**WHAT IS REQUIRED**
Determine how many lines of the listing below hold the string "chevron", then state that number alone.

++++++++++

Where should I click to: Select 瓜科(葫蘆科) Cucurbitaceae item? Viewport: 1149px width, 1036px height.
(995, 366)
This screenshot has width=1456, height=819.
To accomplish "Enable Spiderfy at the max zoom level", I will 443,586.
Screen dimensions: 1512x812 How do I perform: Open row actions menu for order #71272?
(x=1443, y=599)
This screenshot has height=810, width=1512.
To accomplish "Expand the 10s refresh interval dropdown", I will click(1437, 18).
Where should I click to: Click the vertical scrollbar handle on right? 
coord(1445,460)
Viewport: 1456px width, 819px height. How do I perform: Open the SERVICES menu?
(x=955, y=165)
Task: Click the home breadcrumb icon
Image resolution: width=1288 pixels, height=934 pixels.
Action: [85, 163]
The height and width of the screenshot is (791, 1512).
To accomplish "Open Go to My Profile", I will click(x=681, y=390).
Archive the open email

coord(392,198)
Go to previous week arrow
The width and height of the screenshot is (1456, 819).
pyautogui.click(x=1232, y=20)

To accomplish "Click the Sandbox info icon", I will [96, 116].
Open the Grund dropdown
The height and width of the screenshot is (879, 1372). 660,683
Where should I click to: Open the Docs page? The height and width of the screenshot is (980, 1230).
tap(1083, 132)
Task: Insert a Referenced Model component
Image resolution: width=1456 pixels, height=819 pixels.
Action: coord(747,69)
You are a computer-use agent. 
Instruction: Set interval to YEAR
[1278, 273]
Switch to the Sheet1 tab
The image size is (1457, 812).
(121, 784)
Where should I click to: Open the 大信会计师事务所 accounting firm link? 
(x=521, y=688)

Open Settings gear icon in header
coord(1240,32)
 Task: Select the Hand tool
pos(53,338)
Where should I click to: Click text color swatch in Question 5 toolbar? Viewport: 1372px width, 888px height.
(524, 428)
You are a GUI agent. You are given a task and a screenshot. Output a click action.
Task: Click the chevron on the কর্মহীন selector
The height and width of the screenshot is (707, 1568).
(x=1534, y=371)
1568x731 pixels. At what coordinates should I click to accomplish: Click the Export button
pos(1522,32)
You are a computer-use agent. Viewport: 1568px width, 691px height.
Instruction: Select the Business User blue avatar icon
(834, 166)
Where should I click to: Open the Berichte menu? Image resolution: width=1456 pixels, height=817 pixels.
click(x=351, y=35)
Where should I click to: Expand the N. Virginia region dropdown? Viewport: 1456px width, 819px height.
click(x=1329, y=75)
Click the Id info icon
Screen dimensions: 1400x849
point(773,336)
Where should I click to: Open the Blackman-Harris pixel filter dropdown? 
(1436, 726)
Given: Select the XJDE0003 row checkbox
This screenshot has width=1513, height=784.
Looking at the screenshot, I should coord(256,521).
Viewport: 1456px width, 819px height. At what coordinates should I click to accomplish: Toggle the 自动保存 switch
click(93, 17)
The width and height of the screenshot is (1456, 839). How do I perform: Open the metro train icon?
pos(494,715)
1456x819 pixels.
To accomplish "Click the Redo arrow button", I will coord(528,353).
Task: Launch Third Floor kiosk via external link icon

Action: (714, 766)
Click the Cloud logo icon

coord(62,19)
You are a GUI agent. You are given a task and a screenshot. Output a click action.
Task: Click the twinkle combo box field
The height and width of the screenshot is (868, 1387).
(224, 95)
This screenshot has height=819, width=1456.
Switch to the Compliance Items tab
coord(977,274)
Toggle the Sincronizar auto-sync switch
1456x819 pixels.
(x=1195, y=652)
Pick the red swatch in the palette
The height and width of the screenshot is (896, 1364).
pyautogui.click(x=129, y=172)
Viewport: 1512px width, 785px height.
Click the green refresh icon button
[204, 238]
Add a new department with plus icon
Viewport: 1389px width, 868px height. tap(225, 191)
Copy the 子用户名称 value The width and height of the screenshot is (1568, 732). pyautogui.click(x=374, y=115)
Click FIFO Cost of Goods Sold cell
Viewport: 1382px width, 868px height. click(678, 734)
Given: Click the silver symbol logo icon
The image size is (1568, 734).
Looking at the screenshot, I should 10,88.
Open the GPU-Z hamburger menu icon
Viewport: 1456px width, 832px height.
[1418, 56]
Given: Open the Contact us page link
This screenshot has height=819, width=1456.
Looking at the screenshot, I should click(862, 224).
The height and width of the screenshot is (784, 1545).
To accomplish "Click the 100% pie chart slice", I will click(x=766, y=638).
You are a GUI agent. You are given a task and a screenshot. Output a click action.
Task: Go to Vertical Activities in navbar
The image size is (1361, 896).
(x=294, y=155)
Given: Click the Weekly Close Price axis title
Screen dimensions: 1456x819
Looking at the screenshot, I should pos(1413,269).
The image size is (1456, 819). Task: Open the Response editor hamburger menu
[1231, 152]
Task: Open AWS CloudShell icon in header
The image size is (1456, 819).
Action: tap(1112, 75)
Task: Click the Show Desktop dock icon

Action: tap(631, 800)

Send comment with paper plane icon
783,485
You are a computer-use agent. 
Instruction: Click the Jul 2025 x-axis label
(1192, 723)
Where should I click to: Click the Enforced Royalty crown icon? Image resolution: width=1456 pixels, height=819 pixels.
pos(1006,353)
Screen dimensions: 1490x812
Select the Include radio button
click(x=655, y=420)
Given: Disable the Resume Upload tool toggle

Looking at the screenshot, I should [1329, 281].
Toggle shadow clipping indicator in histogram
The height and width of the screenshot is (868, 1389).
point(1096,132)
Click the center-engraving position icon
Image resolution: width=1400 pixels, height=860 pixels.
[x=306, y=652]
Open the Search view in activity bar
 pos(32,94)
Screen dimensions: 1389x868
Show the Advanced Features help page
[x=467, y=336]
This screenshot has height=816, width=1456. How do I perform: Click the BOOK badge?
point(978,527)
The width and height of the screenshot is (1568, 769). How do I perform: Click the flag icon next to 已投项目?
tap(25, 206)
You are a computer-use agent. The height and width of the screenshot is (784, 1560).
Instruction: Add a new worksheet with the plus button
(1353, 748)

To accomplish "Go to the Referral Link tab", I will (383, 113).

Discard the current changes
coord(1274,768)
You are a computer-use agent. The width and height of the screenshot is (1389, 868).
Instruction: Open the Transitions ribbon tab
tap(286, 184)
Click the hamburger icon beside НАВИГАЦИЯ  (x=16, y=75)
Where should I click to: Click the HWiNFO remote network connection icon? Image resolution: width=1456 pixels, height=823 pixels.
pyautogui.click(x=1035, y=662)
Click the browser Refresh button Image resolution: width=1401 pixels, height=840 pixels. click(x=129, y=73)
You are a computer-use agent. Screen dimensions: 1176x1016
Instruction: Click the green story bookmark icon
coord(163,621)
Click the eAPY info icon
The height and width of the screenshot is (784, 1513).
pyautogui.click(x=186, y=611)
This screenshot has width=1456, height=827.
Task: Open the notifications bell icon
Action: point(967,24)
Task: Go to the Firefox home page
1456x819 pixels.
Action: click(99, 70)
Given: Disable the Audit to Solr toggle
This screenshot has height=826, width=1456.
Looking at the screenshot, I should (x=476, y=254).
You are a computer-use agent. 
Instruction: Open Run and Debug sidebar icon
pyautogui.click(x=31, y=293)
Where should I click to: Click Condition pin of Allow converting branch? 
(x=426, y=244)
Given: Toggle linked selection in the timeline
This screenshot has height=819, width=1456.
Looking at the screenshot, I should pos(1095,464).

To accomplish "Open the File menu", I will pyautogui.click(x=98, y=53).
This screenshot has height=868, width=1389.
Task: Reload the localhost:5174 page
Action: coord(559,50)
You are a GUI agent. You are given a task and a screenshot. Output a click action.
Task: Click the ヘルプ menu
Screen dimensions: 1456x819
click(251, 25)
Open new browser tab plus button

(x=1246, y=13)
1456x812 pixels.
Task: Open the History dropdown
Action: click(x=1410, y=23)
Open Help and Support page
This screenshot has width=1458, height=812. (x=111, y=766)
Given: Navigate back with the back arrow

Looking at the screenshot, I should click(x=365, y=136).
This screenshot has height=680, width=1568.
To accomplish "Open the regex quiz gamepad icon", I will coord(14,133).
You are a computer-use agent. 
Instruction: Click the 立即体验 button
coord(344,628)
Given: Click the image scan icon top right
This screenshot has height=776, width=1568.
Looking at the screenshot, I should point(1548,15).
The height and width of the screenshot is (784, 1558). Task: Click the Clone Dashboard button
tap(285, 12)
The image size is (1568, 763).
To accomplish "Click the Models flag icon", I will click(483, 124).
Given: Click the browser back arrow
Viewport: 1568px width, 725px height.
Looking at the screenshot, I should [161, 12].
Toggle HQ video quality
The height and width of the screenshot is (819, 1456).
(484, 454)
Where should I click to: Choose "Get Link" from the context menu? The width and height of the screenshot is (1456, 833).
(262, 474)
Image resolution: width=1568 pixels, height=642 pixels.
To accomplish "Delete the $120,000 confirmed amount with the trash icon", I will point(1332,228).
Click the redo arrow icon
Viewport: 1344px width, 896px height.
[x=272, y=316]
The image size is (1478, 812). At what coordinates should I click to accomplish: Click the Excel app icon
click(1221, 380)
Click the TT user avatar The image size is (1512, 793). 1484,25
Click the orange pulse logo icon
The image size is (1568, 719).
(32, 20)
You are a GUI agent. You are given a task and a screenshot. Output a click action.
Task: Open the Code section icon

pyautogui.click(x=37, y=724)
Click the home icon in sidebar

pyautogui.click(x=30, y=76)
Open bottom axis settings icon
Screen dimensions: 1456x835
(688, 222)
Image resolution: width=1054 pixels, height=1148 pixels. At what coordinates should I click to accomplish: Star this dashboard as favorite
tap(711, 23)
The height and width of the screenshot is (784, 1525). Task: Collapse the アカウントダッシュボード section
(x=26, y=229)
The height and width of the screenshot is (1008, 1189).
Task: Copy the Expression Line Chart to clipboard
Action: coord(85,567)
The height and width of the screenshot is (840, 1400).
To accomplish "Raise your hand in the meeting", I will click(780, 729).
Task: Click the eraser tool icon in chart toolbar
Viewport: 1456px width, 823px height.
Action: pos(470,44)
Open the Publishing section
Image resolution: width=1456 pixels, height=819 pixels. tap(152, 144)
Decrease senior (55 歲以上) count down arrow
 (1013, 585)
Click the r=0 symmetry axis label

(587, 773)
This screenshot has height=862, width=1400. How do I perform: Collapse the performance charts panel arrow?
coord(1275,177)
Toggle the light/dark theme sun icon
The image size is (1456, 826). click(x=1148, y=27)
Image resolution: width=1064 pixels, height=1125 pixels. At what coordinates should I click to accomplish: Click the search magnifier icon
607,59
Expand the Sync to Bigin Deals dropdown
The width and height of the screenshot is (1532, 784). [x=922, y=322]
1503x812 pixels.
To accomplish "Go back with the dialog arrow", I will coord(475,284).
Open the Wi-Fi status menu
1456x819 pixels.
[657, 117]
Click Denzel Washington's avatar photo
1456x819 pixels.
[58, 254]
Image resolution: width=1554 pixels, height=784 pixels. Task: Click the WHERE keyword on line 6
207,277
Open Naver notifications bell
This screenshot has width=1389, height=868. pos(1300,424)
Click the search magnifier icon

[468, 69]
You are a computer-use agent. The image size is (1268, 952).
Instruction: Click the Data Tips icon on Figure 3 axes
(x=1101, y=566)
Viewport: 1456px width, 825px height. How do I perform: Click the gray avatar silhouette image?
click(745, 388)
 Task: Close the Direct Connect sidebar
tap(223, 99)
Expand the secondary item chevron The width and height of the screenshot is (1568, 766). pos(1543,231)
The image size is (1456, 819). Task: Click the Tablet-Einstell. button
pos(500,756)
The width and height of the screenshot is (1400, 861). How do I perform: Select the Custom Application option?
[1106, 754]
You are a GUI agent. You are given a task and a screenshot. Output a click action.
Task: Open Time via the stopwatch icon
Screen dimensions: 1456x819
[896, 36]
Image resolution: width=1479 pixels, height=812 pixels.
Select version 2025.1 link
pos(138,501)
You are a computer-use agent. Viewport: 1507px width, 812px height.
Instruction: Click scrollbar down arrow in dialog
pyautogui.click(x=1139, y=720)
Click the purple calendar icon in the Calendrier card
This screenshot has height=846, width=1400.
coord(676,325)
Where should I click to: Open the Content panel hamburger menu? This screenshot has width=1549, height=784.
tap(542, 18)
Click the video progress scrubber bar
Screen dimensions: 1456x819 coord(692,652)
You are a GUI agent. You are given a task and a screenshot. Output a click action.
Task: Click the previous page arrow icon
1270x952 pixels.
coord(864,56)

++++++++++

**YOUR RESPONSE**
2